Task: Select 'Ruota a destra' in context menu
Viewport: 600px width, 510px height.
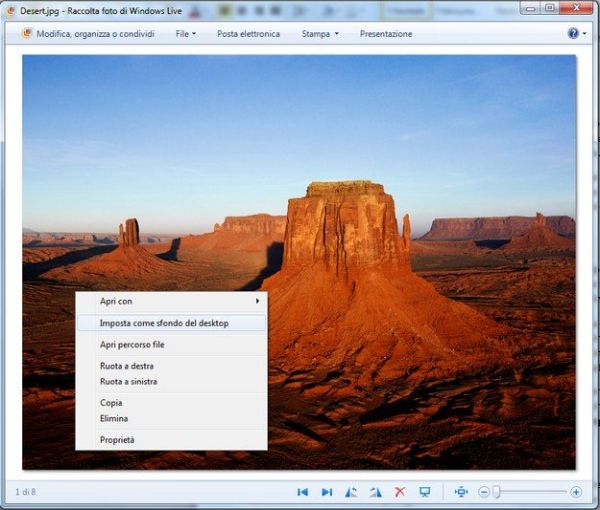Action: coord(127,366)
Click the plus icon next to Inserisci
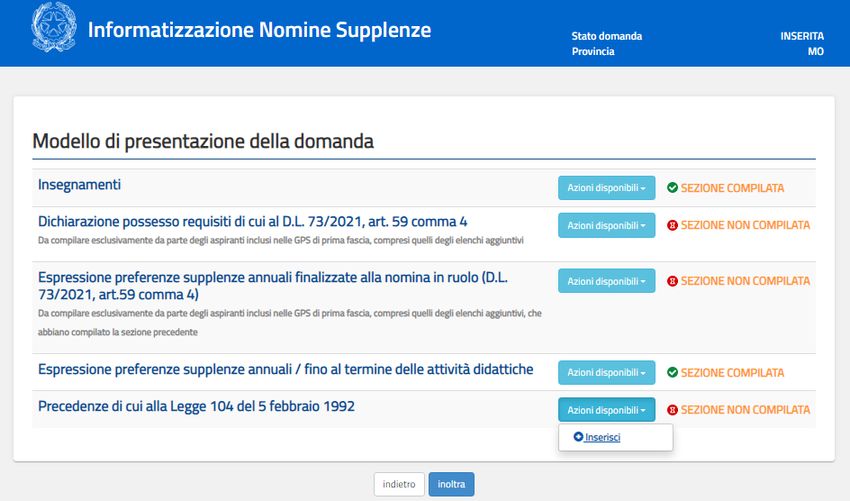850x501 pixels. [578, 437]
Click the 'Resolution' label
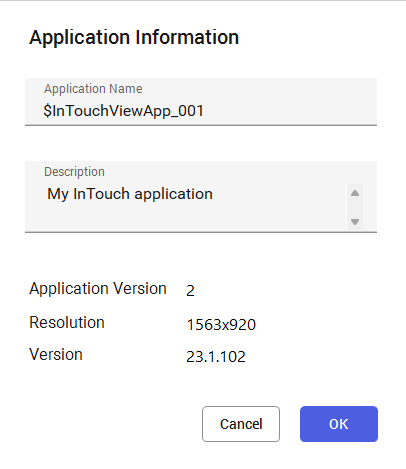Image resolution: width=406 pixels, height=469 pixels. click(67, 322)
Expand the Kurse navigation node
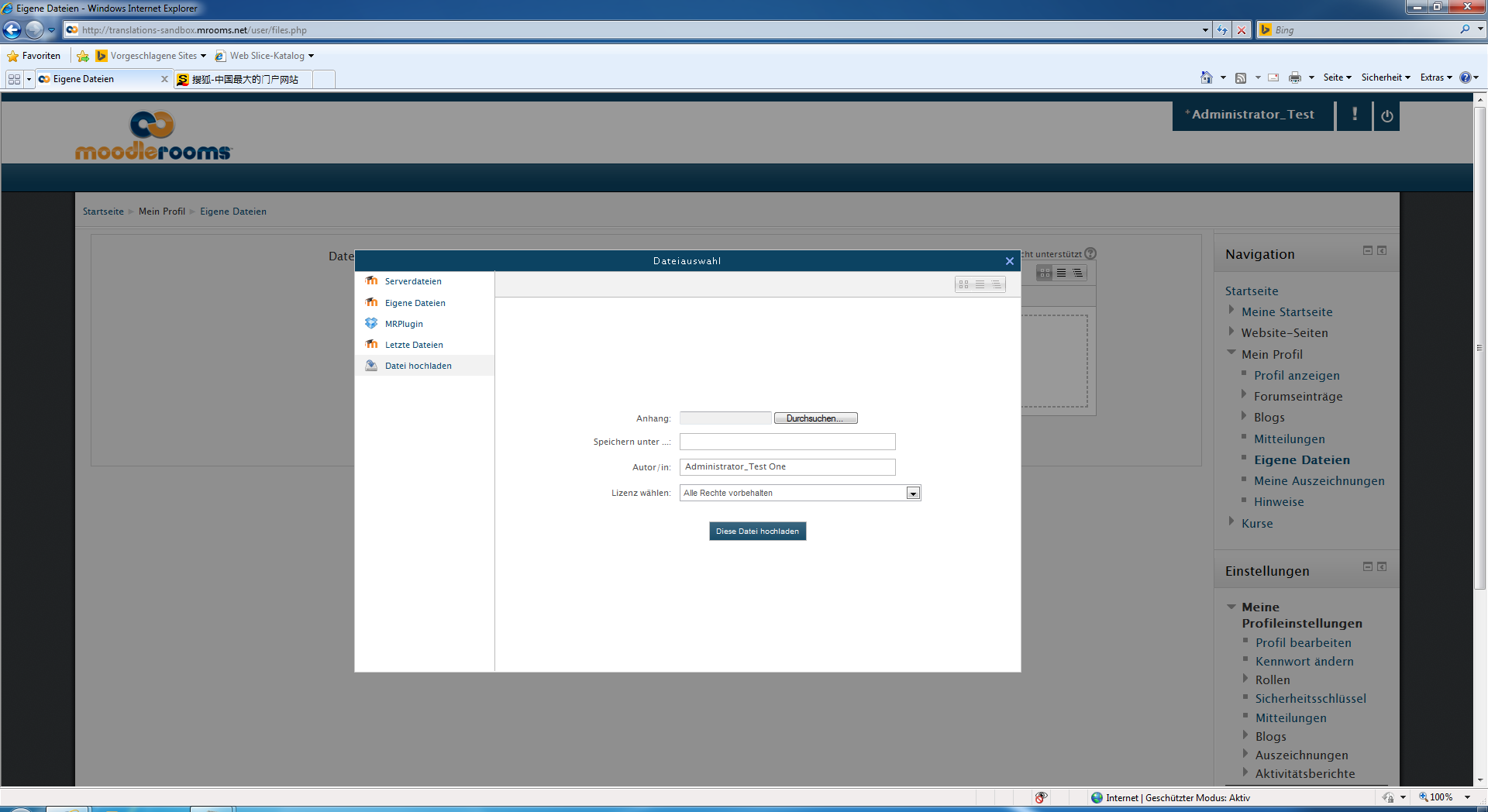 point(1231,522)
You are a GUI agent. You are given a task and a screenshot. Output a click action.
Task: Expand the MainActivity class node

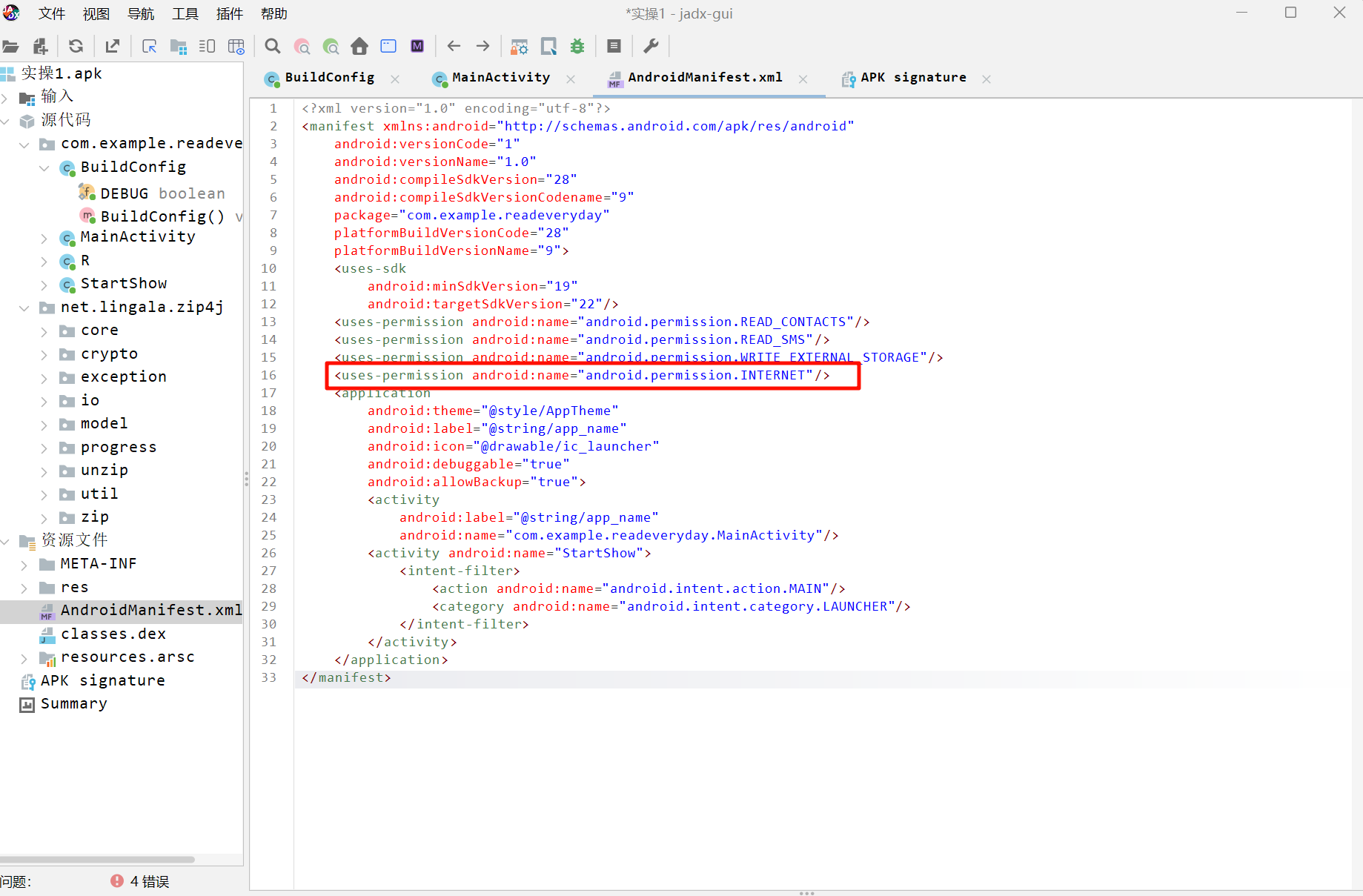[44, 238]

**TASK GOAL**
Rewrite every line of text in the records above as a numbered list. Skip blank lines and leave the pictures out.

**RESULT OF THE EXERCISE**
1. Task: Select 'Ruota a destra' in context menu
2. Viewport: 600px width, 510px height.
3. Action: coord(127,366)
4. Click the plus icon next to Inserisci
5. 850x501 pixels. [578, 437]
6. Click the 'Resolution' label
7. Image resolution: width=406 pixels, height=469 pixels. click(67, 322)
8. Expand the Kurse navigation node
9.  point(1231,522)
10. You are a GUI agent. You are given a task and a screenshot. Output a click action.
11. Task: Expand the MainActivity class node
12. [44, 238]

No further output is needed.